Sendikal mücadele işyerlerine dayanır ama elbette işyeri talepleri ile sınırlı değildir. Sınıf mücadelesi politik bir mücadeledir. Ekonomik ve politik taleplerin doğrudan bir ilişkisi vardır ve asıl hedef, işçi ve emekçilerin bu ilişkiyi kurarak burjuvaziye karşı bir sınıf olarak mücadele eder hale gelmesini sağlamaktır. TİS hakkı, bütçe talepleri örneğin doğrudan hükümeti ve sermayeyi karşısına alan taleplerdir. Aynı şekilde savaşçı politikalar, temel hak ve özgürlüklerin sınırlanması, ifade, örgütlenme ve basın özgürlüğü üzerindeki baskılar, kadınların eşitsizliğinin derinleşmesi, kapitalizmin doğayı yıkıma uğratması vb. tüm sorunlar sendikaların mücadele gündemleri olarak aslında işyerlerinde dile getirilen özlük, ekonomik ve sosyal talepleri doğrudan etkileyen meselelerdir. Bu yüzden ülkedeki her gelişmeye ilişkin söyleyecek sözümüz olmalı. Ama bu sözümüzü etkili kılacak olan, işyerinde söylenmesi ve işyerlerinden yükselmesidir.
KESK’te ise siyaset yapma tarzı genellikle anlayışların kendi dünya görüşlerini kurullarda karar haline getirerek çeşitli açıklamalar yapmak biçimindedir. Yüz binlerce emekçinin örgütlü gücünü bir kenara iterek, onların ekonomik ve demokratik talepleri arasındaki bağı kuracağı bir mücadelenin gereği yapılmazken, sendikalara kamuoyucu bir muhalefet örgütü rolü yüklenmektedir. KESK’e hakim anlayışın savunduğu siyaset yapma tarzı ile Emek Hareketinin bu meseleyi ele alışı arasındaki fark buradadır.
NE ÖNERİYORUZ?
Emek Hareketi olarak, bu işleyişin bir anlamda tam tersini savunuyoruz. Yani kararları emekçiler alır, seçilmiş organlar hangi anlayıştan olursa olsun bu kararların uygulayıcısıdır.
İşyerindeki emekçilerin örgütlü-örgütsüz, sözleşmeli-işçi ayrımı gözetmeksizin mücadele birliğinin sağlanması görevi, sendikal mücadele ve örgütlenmenin ilk ve en önemli halkasıdır.

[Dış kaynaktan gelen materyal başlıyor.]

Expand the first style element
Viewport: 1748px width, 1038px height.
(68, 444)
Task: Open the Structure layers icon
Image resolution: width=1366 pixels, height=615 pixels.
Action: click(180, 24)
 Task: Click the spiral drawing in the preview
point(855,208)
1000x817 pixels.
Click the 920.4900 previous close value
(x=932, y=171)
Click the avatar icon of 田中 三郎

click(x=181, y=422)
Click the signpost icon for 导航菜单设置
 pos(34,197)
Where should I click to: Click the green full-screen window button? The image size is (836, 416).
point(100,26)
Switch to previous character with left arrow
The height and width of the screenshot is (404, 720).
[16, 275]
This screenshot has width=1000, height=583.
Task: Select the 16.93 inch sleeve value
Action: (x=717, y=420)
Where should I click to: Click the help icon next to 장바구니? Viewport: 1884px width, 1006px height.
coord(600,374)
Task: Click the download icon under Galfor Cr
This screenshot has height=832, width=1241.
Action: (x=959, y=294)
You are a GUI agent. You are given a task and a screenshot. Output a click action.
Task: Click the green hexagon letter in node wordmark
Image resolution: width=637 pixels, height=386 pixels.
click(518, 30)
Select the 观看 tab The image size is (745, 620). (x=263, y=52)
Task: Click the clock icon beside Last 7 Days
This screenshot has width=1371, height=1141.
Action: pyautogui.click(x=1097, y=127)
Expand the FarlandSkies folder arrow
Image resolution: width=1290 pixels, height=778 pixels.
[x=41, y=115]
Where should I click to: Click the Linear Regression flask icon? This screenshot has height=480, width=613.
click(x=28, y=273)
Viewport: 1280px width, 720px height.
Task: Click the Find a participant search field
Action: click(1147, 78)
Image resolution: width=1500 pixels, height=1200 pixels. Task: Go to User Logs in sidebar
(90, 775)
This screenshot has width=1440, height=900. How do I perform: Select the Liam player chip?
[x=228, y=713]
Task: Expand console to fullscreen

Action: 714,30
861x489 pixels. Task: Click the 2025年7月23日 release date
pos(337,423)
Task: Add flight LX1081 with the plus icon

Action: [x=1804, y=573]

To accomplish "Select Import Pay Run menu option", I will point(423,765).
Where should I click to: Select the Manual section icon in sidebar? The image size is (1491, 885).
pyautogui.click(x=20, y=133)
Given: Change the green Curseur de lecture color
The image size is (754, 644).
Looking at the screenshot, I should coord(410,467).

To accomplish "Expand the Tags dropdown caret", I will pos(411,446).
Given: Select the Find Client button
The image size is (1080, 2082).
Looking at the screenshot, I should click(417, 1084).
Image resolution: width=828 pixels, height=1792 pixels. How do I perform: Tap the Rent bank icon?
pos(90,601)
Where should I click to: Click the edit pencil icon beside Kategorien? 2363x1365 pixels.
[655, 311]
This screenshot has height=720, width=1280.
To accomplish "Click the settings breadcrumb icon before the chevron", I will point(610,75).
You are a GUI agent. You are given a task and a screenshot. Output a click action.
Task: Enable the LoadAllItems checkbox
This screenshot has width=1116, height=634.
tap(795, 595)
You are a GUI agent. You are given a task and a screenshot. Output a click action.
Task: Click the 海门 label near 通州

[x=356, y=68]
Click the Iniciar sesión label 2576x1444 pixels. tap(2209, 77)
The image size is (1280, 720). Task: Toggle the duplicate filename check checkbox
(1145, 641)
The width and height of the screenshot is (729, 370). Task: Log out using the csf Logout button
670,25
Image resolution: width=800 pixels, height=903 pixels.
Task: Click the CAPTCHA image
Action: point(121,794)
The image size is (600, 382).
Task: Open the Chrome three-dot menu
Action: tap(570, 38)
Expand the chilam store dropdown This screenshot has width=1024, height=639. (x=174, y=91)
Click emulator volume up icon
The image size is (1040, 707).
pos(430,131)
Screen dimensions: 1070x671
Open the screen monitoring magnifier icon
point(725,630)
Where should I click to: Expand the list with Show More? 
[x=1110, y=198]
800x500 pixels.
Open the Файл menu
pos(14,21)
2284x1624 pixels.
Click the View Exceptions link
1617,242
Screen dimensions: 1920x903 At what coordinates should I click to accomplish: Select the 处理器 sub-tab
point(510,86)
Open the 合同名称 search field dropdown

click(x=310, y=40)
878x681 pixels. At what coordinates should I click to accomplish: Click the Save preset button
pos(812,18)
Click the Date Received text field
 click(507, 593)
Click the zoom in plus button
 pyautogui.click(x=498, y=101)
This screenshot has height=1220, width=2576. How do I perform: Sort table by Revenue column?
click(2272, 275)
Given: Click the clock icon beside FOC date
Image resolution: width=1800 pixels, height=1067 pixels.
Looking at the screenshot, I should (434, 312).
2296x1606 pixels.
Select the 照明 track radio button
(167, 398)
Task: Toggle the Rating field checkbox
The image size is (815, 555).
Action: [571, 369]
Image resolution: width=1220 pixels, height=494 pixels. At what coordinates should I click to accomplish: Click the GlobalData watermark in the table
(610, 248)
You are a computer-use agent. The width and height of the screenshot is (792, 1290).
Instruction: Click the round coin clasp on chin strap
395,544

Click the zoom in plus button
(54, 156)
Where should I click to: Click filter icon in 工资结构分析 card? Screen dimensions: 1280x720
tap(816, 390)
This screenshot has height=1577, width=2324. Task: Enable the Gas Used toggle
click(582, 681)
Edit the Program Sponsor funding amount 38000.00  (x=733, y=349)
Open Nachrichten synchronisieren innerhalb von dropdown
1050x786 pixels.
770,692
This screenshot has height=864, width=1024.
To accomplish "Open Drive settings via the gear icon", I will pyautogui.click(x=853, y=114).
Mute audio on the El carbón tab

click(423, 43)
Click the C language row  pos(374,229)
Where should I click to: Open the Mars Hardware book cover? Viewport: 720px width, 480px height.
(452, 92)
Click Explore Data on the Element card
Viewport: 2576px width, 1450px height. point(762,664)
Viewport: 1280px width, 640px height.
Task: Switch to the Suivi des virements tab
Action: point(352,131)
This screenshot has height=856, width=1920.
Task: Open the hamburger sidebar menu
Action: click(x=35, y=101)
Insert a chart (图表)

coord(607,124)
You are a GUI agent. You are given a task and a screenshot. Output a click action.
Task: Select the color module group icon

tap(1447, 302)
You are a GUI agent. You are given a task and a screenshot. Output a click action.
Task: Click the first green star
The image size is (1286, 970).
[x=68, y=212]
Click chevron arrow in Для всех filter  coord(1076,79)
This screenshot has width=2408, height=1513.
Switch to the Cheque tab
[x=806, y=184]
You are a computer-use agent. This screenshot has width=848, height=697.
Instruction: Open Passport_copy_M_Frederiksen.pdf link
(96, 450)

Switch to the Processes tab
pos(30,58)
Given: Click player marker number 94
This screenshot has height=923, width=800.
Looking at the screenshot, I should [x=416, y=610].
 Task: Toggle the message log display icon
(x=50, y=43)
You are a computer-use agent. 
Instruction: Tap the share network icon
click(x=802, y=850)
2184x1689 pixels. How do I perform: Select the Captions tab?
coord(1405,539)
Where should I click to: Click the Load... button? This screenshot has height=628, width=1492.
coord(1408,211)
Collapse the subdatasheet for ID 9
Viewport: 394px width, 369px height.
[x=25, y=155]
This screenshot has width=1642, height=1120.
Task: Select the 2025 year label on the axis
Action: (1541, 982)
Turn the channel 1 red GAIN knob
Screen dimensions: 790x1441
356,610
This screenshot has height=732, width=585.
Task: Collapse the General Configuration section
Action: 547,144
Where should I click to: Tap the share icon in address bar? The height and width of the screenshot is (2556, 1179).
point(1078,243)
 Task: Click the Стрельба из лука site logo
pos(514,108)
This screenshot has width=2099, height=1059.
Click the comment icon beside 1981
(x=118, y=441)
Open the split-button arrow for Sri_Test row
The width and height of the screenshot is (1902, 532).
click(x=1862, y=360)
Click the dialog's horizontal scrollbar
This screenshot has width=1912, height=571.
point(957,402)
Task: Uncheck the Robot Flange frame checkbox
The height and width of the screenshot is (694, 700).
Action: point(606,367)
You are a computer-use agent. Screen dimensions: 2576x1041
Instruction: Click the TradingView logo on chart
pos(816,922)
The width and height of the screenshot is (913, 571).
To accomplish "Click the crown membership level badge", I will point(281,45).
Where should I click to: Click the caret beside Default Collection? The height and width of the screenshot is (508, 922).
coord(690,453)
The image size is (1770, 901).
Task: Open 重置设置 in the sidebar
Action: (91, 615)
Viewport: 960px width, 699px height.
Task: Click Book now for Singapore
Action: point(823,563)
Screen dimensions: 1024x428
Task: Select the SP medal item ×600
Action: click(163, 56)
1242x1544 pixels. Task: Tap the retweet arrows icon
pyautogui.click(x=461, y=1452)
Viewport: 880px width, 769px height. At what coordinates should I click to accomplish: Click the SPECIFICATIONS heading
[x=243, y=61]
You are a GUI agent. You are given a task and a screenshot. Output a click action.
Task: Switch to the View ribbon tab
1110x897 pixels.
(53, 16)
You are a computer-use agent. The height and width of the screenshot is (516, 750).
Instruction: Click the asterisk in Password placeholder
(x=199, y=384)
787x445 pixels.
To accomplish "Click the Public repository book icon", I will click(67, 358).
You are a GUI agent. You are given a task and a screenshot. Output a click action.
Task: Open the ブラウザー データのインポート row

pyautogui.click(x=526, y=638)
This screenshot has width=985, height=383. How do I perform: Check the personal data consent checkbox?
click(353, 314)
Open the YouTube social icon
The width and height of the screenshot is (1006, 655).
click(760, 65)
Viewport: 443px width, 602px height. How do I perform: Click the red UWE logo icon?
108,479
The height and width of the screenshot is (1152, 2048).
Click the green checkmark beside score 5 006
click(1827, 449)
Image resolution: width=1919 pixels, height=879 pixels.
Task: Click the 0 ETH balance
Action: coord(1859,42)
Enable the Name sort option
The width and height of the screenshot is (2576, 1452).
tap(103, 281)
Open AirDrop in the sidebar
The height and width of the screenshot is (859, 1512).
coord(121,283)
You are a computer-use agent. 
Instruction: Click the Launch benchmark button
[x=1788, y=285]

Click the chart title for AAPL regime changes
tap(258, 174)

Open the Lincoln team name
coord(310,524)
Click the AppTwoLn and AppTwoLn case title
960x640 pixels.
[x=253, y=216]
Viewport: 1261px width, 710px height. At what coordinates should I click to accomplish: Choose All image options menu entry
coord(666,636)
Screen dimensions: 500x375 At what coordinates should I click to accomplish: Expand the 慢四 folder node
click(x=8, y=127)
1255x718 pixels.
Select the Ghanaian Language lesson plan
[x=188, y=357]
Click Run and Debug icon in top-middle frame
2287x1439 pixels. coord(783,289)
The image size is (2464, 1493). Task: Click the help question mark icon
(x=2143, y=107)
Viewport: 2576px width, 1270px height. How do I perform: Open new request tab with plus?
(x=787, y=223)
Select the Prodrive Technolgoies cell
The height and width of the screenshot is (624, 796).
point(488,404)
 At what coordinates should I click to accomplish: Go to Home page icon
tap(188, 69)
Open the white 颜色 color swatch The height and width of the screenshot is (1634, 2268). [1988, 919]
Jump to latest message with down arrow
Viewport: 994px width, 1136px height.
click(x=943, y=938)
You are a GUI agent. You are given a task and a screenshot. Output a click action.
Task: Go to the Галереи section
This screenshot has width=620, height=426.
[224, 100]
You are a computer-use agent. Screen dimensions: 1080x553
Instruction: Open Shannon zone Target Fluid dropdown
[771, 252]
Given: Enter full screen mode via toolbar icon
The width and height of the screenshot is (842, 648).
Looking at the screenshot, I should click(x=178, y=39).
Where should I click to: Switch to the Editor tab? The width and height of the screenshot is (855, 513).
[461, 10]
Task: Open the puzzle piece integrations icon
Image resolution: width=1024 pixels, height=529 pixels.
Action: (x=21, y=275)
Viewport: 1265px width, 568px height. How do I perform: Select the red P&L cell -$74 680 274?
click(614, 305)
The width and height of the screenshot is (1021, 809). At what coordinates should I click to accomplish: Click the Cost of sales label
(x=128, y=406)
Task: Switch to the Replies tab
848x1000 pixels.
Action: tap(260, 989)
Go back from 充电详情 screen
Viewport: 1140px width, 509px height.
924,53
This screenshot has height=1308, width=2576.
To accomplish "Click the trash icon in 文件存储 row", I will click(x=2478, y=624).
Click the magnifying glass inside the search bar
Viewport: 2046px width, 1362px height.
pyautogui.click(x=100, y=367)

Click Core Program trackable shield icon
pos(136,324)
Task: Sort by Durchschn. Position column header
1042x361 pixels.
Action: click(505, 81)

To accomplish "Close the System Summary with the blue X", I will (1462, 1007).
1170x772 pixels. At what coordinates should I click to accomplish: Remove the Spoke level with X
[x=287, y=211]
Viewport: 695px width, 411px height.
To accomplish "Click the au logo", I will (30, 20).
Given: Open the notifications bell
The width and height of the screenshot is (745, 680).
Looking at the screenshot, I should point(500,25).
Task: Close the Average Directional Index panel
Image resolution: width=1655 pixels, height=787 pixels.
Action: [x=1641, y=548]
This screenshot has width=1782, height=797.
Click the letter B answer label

Sonra sendikada bütün işleyiş ve karar organları, işyeri örgütlerinin üzerine kurulmalıdır.
Sendikalarda karar alma süreçleri şube temsilciler kurulu, şube yönetim kurulu ve seçilmiş organları ile işyerlerinde seçilmiş temsilcilerden oluşmalıdır. İşyeri temsilcileri, emekçilerin talep ve önerilerinin sendika kurullarına taşınması ve bu doğrultuda alınacak kararların işyerlerinde hayat bulması açısından en önemli damardır.
Her şubeyi temsilen, başkan ya da yönetim kurulundan bir üyenin, merkez yürütme kurulu ile birlikte oluşturacağı sendika merkez kurulu. Burada üyelerin karar, öneri ve taleplerini iş kolu sendika toplantısında dile getirmek ve sendikanın toplam bir eğitim, örgütlenme, mücadele programı ile toplu sözleşme taleplerini oluşturmak görevi şubelerdedir.
Sendikalar ihtiyaç halinde genişletilmiş temsilciler kurulu, merkez temsilciler kurulu gibi kurullar da oluşturabilir. Aslolan isminin ne olduğundan öte bu kurulların işyerlerindeki emekçilerin söz ve karar sahibi olmasına dayanmasıdır.
KESK düzeyinde ise iki karar organı mümkündür:
- İş kolu sendikaları ve KESK’in MYK üyelerinin oluşturduğu kurul,
- Şube başkanlarının ya da şube yöneticilerinden birinin katılımcı olduğu karar organı.